(Stored items)

**********

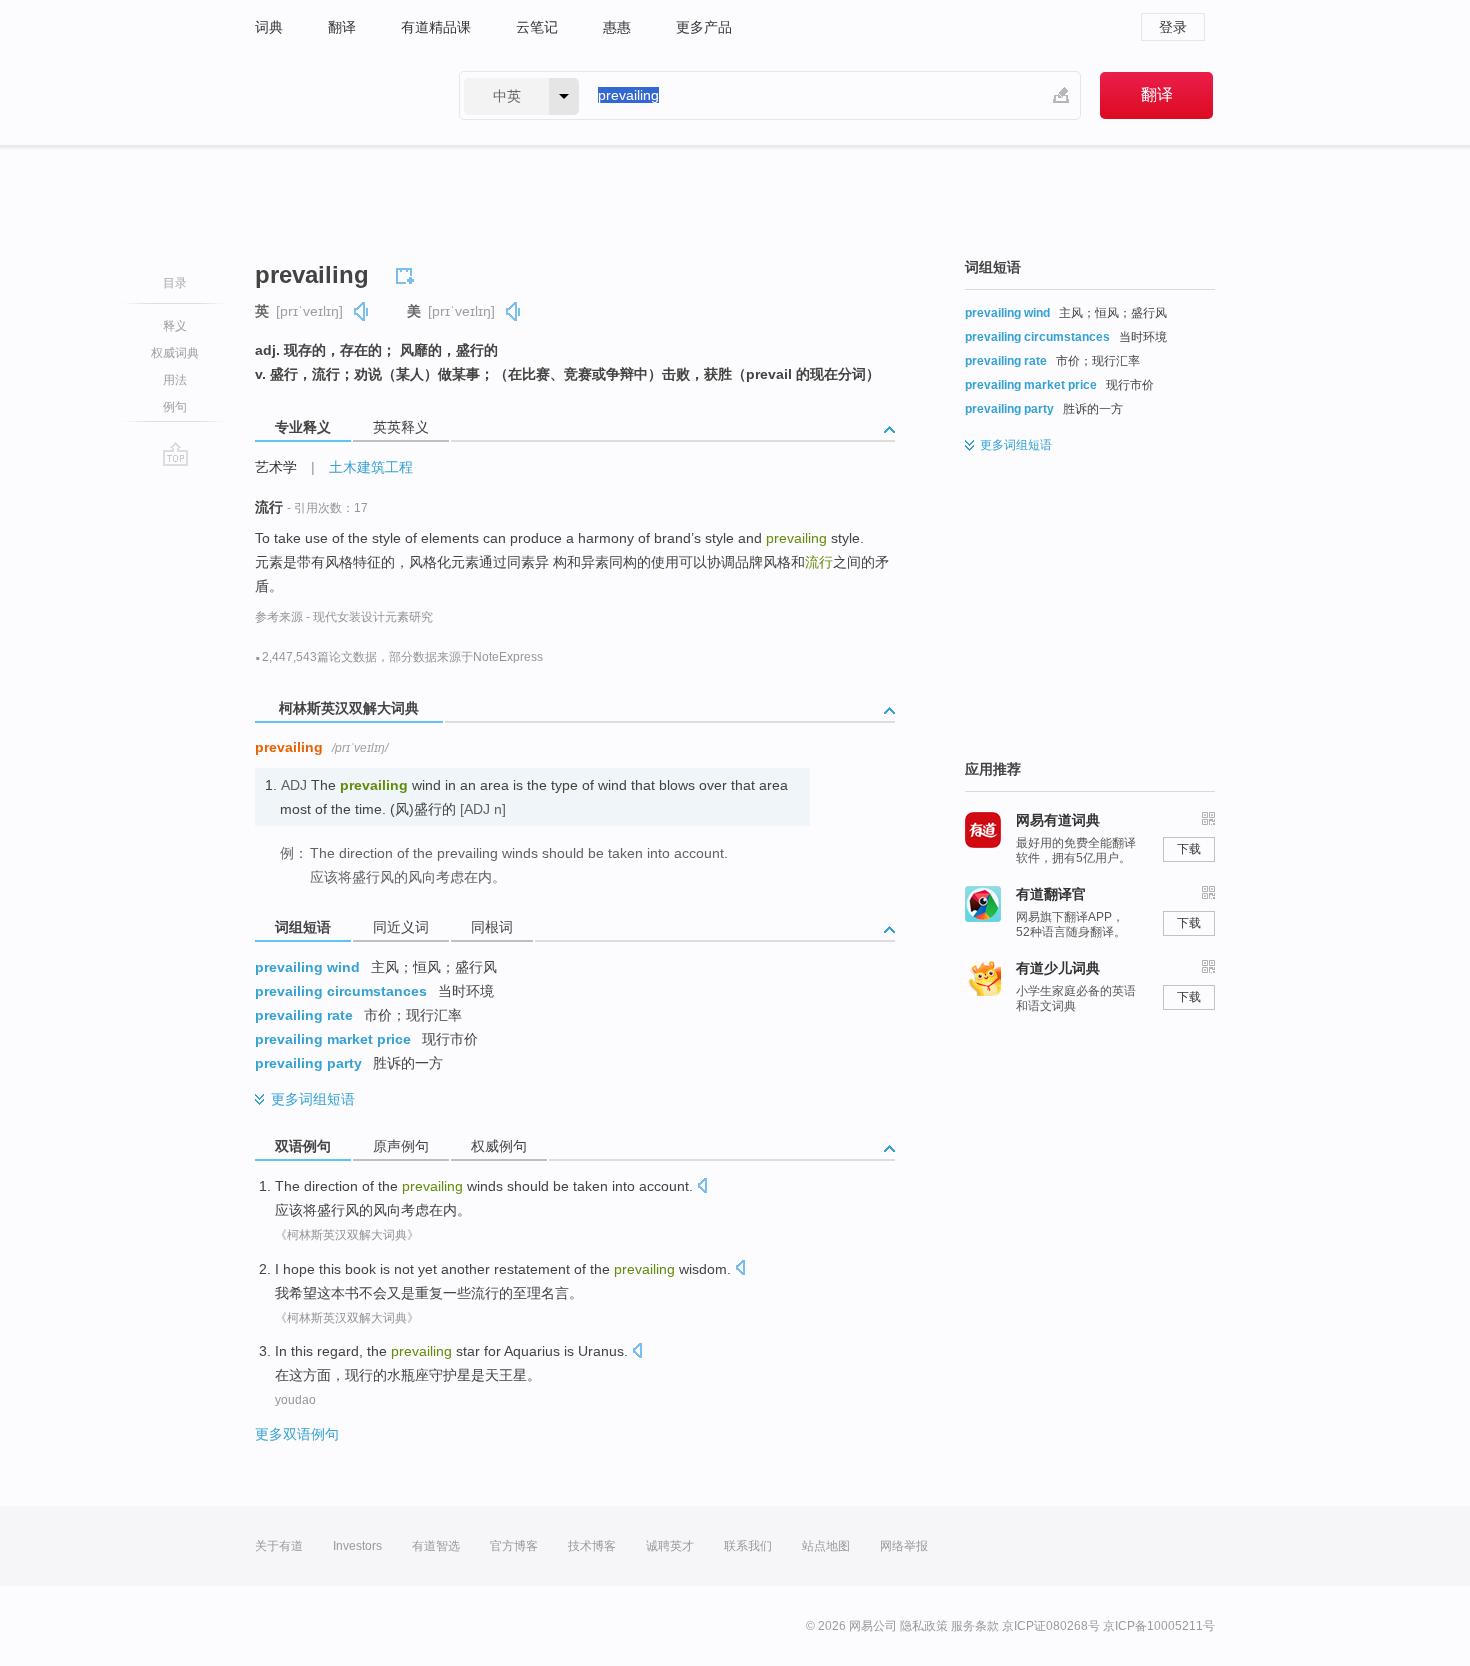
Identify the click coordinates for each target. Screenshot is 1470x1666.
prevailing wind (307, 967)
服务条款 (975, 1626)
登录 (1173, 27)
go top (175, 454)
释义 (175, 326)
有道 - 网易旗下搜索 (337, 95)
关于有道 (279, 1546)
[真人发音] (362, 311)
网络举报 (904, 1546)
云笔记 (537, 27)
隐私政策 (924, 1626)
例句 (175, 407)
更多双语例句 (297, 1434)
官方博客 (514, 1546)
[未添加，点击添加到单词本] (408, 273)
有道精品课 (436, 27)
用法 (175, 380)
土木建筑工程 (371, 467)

**********

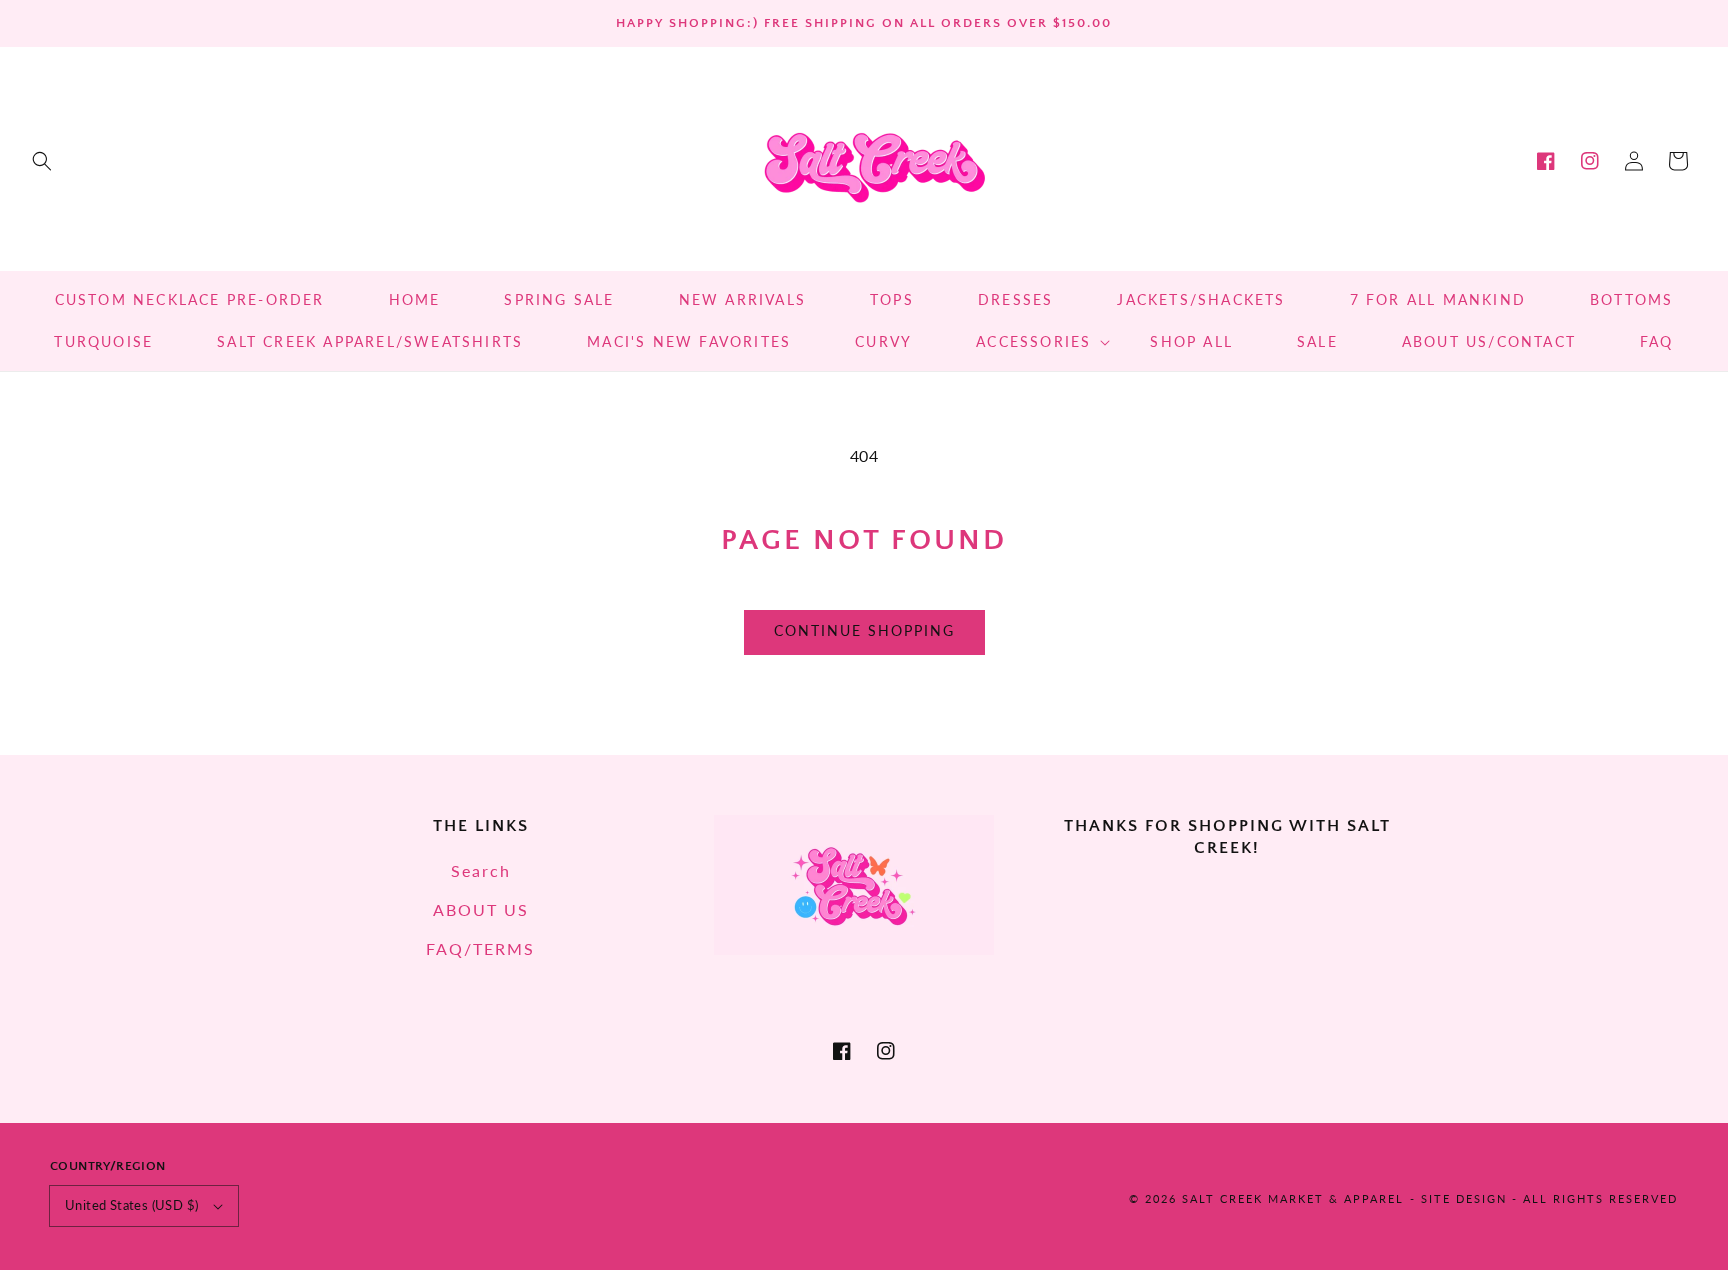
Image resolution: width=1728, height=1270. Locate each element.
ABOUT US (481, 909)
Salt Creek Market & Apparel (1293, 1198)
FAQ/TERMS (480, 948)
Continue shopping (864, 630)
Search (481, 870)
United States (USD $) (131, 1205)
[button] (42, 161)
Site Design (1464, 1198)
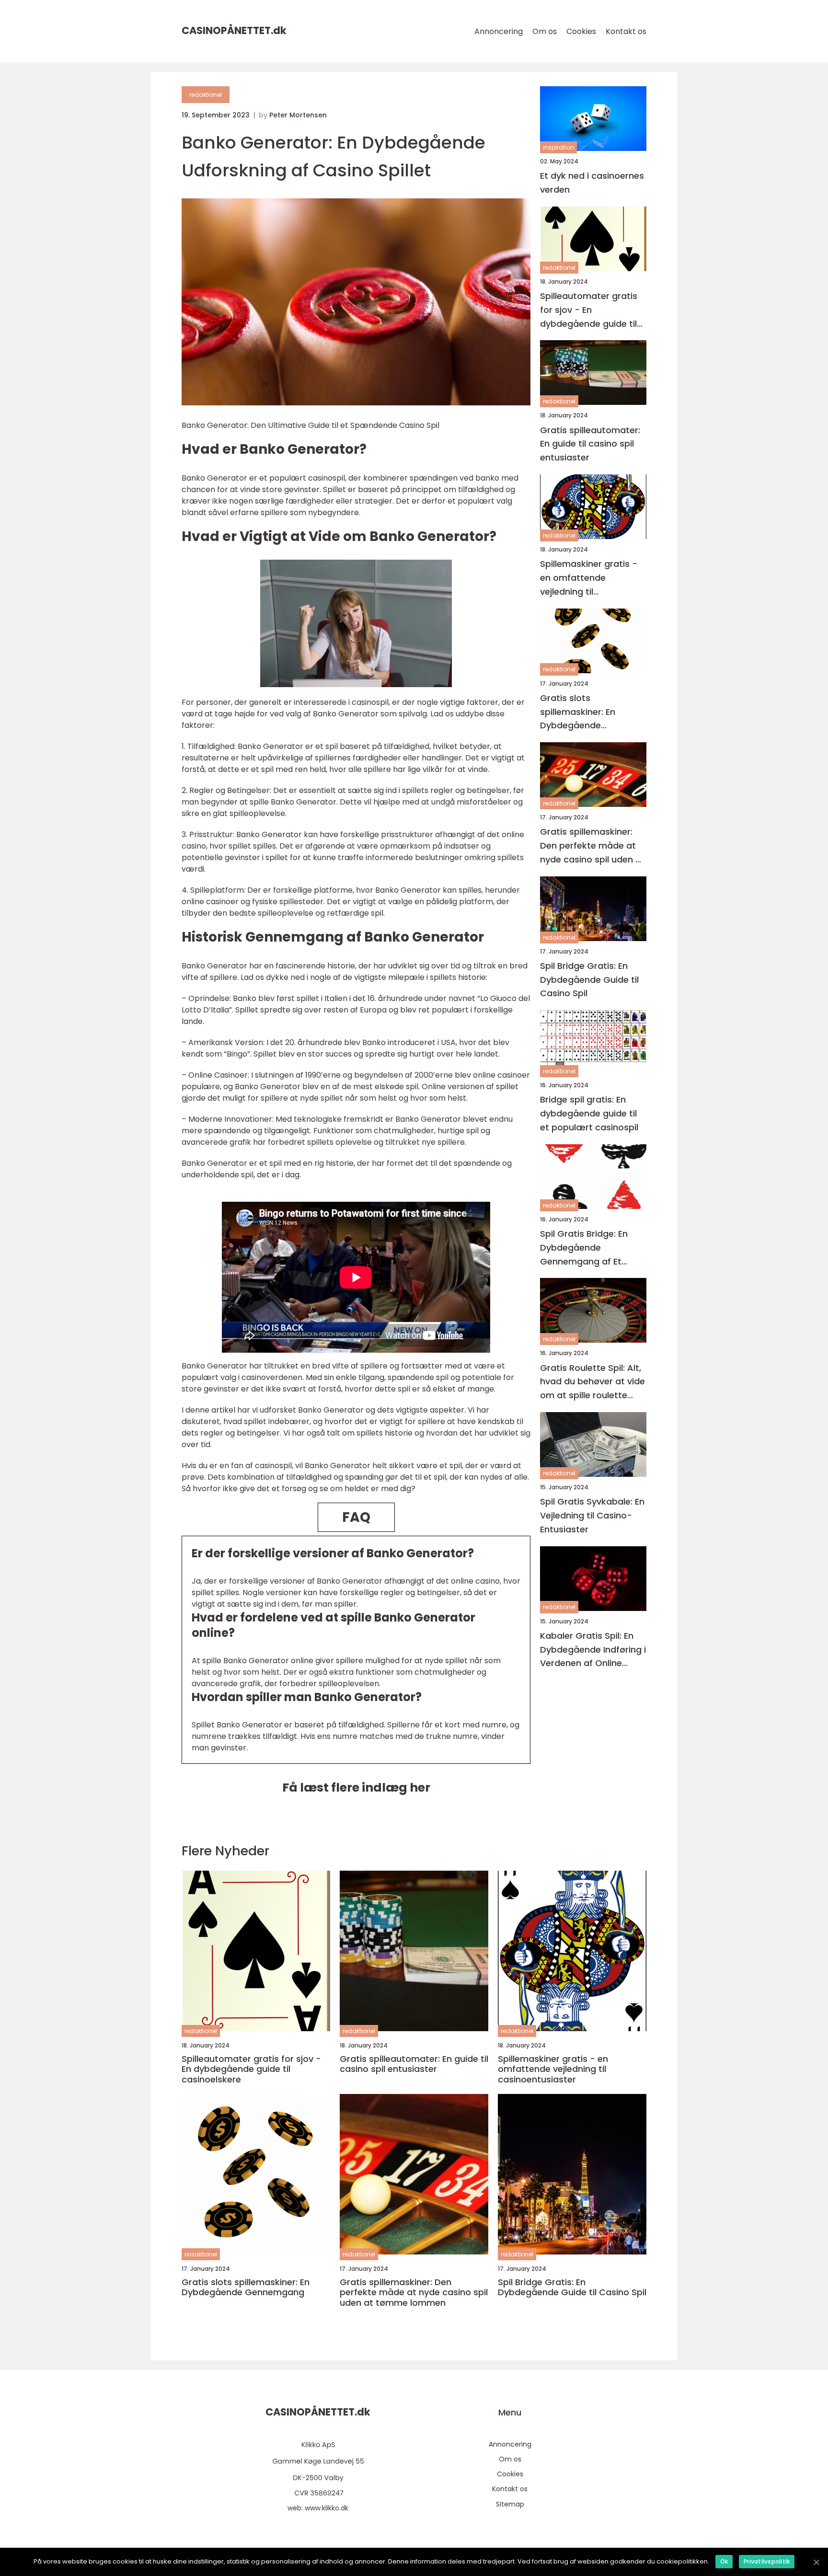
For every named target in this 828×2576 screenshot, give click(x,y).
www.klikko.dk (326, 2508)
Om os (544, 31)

**********

_EXERCISE DIRECTIONS_: Copy back exactly the lines above from the one containing "FAQ/TERMS (480, 948)" through the one containing "Om os (544, 31)", and leave every picture behind.

_ANSWER TO THIS PROBLEM_:
FAQ/TERMS (480, 948)
Continue shopping (864, 630)
Search (481, 870)
United States (USD $) (131, 1205)
[button] (42, 161)
Site Design (1464, 1198)
For every named target in this 828×2576 screenshot, give click(x,y).
www.klikko.dk (326, 2508)
Om os (544, 31)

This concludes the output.